Plusieurs œuvres des artistes d’aujourd’hui sont justement porteuses d’une connaissance sensible de ces transformations ou de ces interrogations propres à la société actuelle. Elles sont le fruit d’un imaginaire où les approches sont ludiques, poétiques ou parodiques. D’autres abordent l’utopie, la figuration d’espaces imaginaires, de lieux improbables ou de mondes atypiques. D’autres encore utilisent un espace-temps réel et vécu dans une approche plus instinctive. Certaines exploitent les analogies, les effets métaphoriques, les processus d’archivage et même les symboles archétypiques.

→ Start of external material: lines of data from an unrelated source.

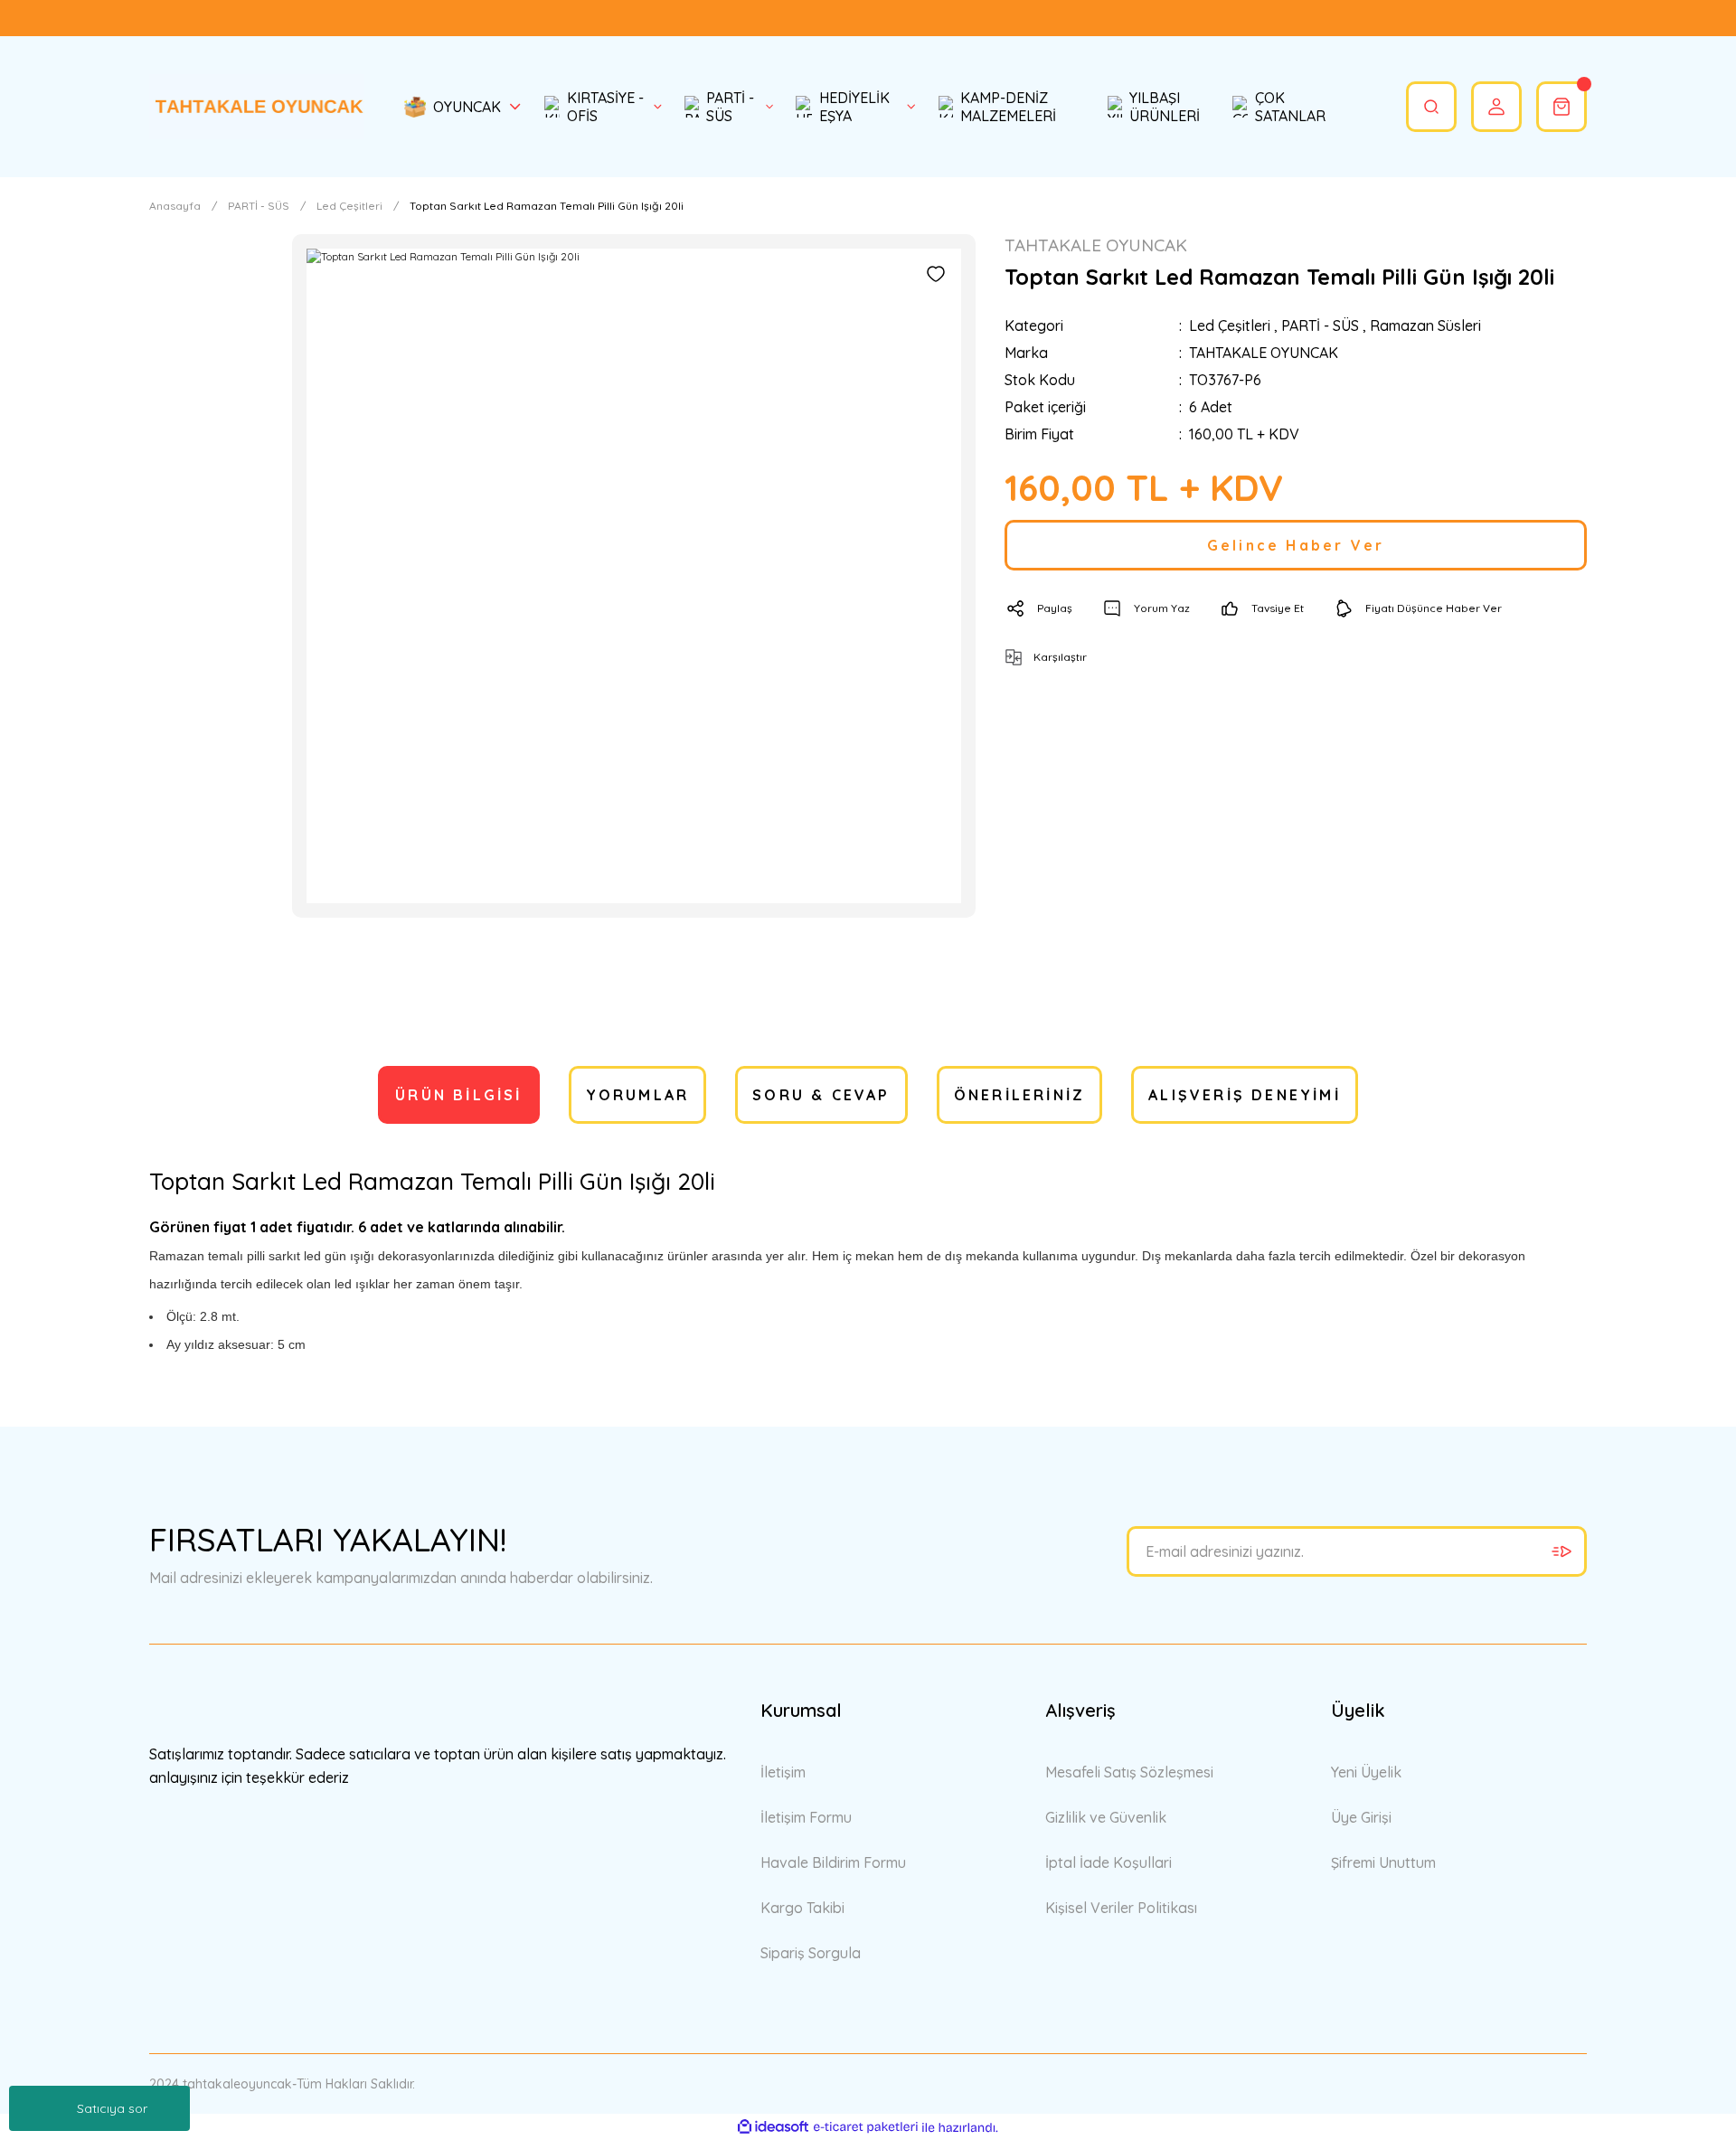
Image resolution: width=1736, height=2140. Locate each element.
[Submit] (1561, 1551)
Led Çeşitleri (1229, 325)
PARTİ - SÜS (1320, 325)
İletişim (783, 1772)
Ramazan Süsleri (1425, 325)
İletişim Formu (806, 1817)
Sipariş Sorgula (810, 1953)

Selon son contenu, même une suite de tracés sur des post-its collés sur un mur, une projection, un assemblage photographique ou encore une construction de matériaux hétéroclites peut être une proposition intéressante. Surtout quand cette œuvre, reliée à une démarche artistique, réussit à nous toucher par son propos et ses références ou encore quand elle réussit à montrer, par la pertinence et l’inventivité des moyens utilisés, une perception particulière du monde ou une facette intéressante de l’imaginaire et du vécu de l’artiste.

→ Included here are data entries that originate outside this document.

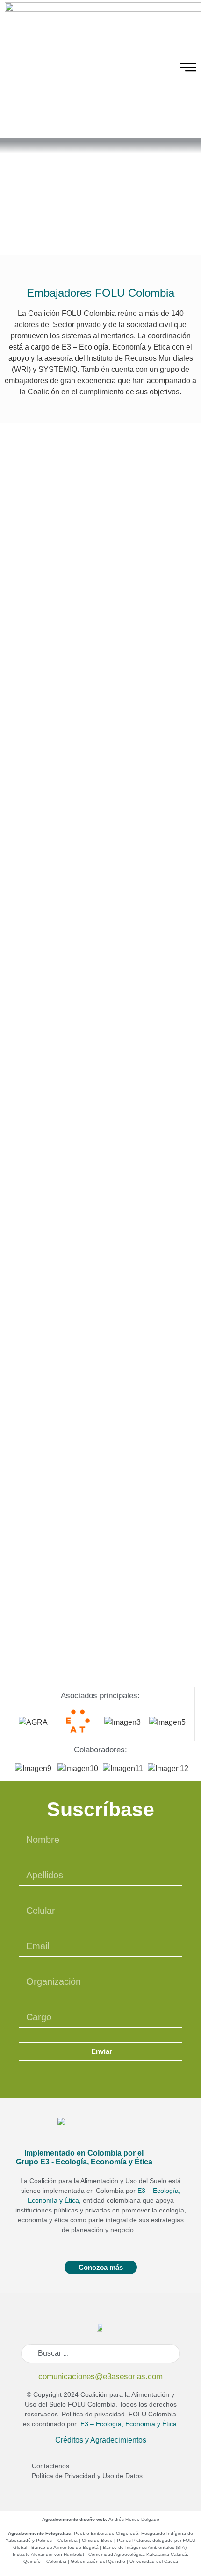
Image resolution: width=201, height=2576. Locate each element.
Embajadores (101, 205)
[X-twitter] (100, 2074)
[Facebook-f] (133, 69)
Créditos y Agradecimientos (100, 2440)
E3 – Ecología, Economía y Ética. (128, 2424)
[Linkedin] (117, 2074)
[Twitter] (147, 69)
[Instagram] (161, 69)
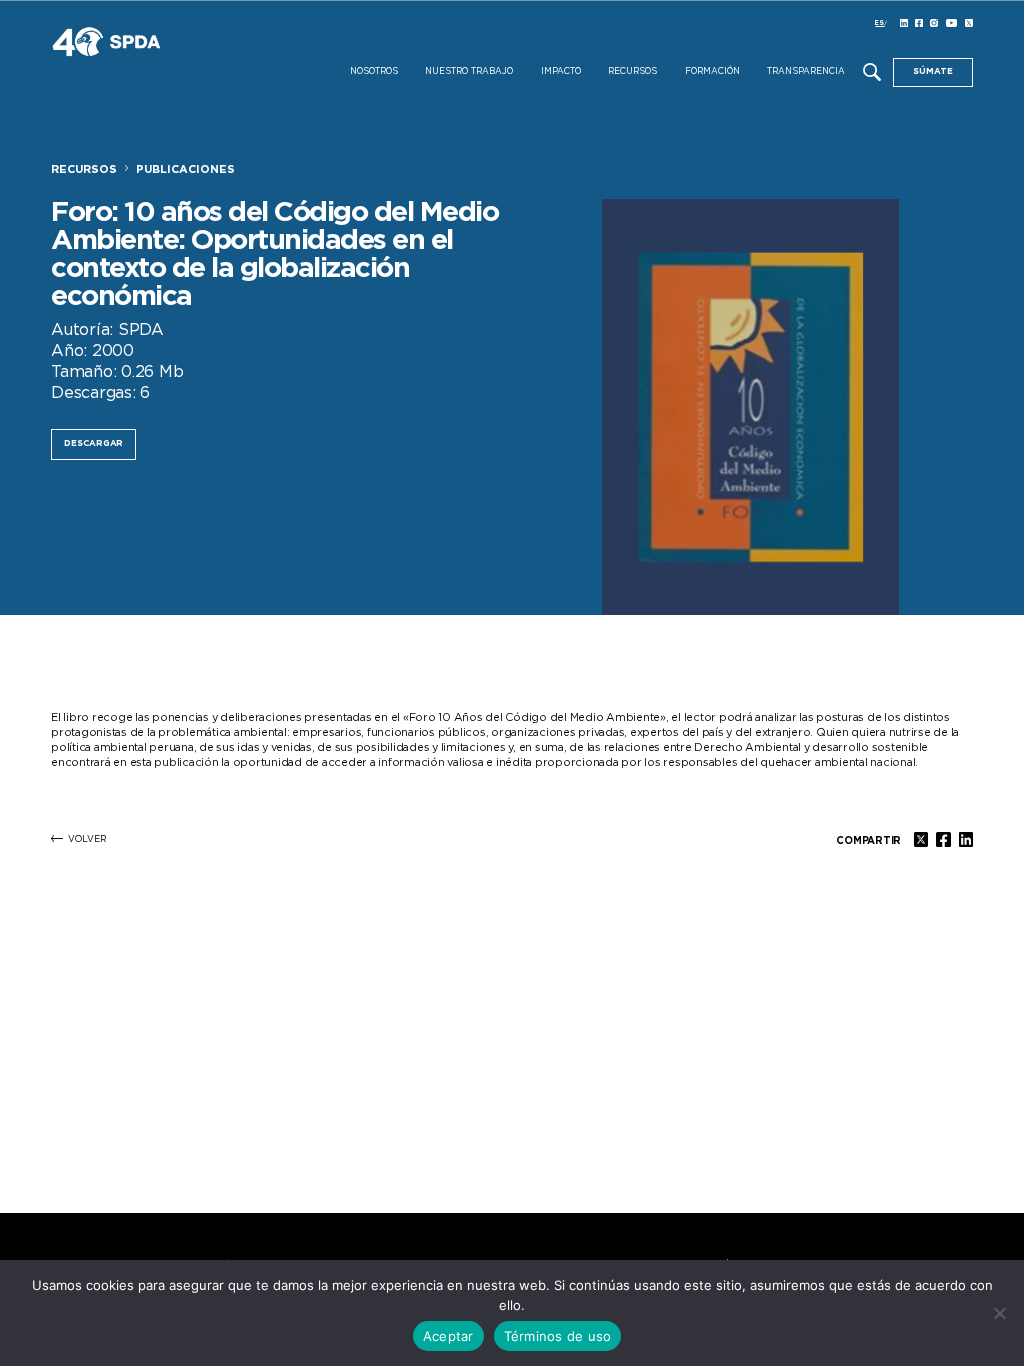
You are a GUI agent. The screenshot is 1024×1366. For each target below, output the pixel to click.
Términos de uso (558, 1336)
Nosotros (374, 72)
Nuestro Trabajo (469, 72)
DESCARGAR (93, 443)
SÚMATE (933, 71)
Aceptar (448, 1336)
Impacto (561, 72)
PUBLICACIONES (185, 169)
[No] (999, 1313)
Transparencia (806, 72)
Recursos (632, 72)
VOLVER (87, 839)
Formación (712, 72)
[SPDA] (161, 56)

Ne cherchez pas ces qualités et caractéristiques du côté de toutes ces productions visuelles dont les préoccupations sont seulement esthétiques ou illustratives. Le propos et l’intensité des œuvres de l’art actuel sont ailleurs. Ils sont le plus souvent du côté du processus, de l’exploration inventive ou de la singularité. Par différents procédés, ces œuvres cherchent surtout à questionner notre perception du monde autant que celle de l’espace de l’art.

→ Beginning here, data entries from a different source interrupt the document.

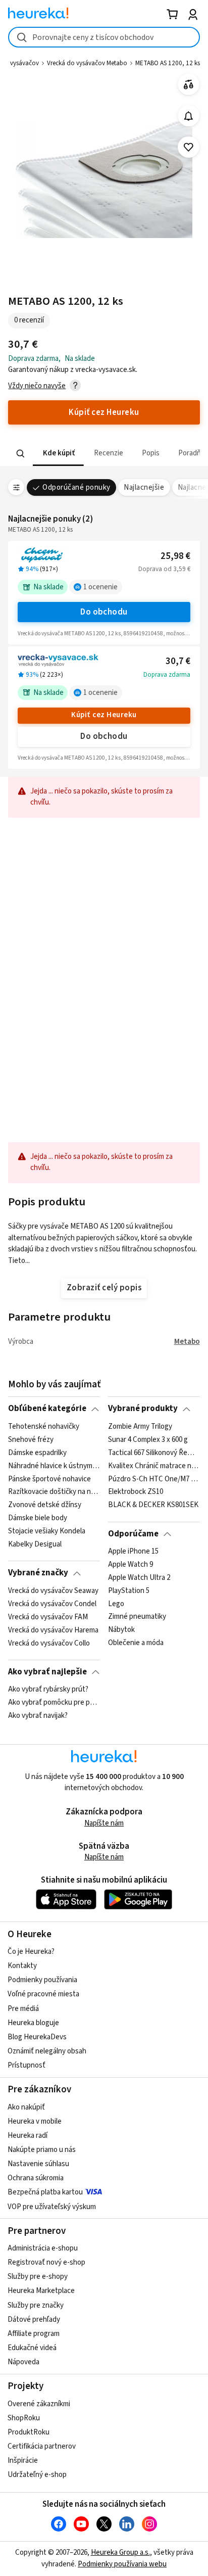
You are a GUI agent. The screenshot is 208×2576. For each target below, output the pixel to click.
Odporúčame (133, 1534)
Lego (116, 1604)
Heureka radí (27, 2135)
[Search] (20, 453)
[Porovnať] (188, 85)
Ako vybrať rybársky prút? (48, 1689)
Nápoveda (23, 2362)
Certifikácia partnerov (42, 2446)
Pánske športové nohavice (49, 1479)
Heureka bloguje (33, 2023)
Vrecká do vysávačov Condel (52, 1604)
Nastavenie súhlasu (38, 2164)
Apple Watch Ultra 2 (139, 1578)
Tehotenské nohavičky (43, 1427)
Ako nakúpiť (26, 2107)
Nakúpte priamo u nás (42, 2149)
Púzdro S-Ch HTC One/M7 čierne (153, 1479)
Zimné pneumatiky (137, 1617)
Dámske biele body (37, 1518)
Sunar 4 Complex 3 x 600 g (148, 1440)
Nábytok (121, 1630)
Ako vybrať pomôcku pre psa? (53, 1703)
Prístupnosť (26, 2065)
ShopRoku (24, 2418)
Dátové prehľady (34, 2319)
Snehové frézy (31, 1440)
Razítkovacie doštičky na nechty (53, 1492)
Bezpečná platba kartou (45, 2192)
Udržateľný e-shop (37, 2474)
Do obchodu (104, 612)
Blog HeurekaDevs (37, 2037)
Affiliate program (34, 2333)
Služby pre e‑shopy (38, 2276)
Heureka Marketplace (41, 2290)
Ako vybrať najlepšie (47, 1672)
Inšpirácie (23, 2460)
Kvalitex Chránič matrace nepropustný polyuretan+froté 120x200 (153, 1466)
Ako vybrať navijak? (38, 1716)
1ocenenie (100, 587)
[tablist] (103, 453)
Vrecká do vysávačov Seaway (53, 1591)
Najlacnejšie (144, 487)
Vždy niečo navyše (37, 386)
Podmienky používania (42, 1980)
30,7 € (178, 661)
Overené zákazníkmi (39, 2404)
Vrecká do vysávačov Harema (53, 1630)
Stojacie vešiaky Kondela (46, 1531)
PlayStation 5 (128, 1591)
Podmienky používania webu (122, 2564)
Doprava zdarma (166, 674)
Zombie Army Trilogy (140, 1427)
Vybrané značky (38, 1573)
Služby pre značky (36, 2305)
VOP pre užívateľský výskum (52, 2207)
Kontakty (22, 1965)
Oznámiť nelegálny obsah (47, 2051)
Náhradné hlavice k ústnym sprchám (53, 1466)
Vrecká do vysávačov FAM (48, 1617)
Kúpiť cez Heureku (103, 715)
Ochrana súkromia (36, 2178)
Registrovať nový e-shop (46, 2262)
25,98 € (175, 556)
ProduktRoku (28, 2432)
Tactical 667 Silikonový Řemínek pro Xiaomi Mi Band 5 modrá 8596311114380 (153, 1453)
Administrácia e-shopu (43, 2248)
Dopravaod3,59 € (164, 569)
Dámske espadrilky (37, 1453)
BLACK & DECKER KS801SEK (153, 1505)
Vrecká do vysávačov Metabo (87, 63)
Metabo (187, 1341)
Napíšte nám (104, 1823)
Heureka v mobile (35, 2121)
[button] (58, 453)
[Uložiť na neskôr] (188, 147)
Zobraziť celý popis (104, 1288)
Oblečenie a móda (136, 1643)
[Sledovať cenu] (188, 116)
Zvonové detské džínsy (44, 1505)
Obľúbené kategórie (47, 1408)
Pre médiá (23, 2008)
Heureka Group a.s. (120, 2552)
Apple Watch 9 (130, 1565)
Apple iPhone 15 (133, 1552)
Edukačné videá (32, 2348)
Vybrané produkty (143, 1408)
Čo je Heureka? (31, 1951)
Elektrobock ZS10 (135, 1492)
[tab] (58, 453)
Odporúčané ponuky (76, 487)
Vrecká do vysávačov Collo (49, 1643)
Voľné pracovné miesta (43, 1994)
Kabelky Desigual (35, 1544)
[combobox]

Les approches des artistes sont parfois simples ou au contraire complexes, parfois provocantes ou ambiguës selon des intentions, des références, un concept ou une iconographie, appuyées autant par le cadre de leur présentation que par les médiums ou matériaux utilisés.
Il faut aussi être conscient de la position arbitraire de l’artiste dans le monde de l’art contemporain. Et comme le dit, dans une entrevue récente, l’artiste américaine multidisciplinaire de 64 ans Laurie Anderson, en parlant des artistes : « Il est fascinant de constater que nous devrions êtres libres et ne le sommes finalement pas du tout. Une grande partie du monde des arts est axée maintenant sur le produit. Tu dois travailler ton style, la signature qui te définira et par laquelle on pourra ensuite te critiquer et t’attendre… Il est très important de se rappeler que le monde devient chaque jour plus restrictif, plus paranoïaque et plus dominateur. »
Dans ce contexte et malgré l’influence des choix des spécialistes et des institutions artistiques, vous pouvez développer, par la fréquentation de ces œuvres, un intérêt pour l’art actuel et avoir votre propre vision de la qualité des propositions présentées par les artistes dans les diverses expositions et manifestations artistiques d’aujourd’hui. Vous pouvez aussi être d’accord, ou non, avec l’historienne de l’art québécoise Rose-Marie Arbour quand elle dit que « la pratique artistique et la relation aux œuvres d’art, anciennes ou actuelles, sont un des derniers espaces de liberté, coincés que nous sommes entre la société de consommation et celle de l’information ».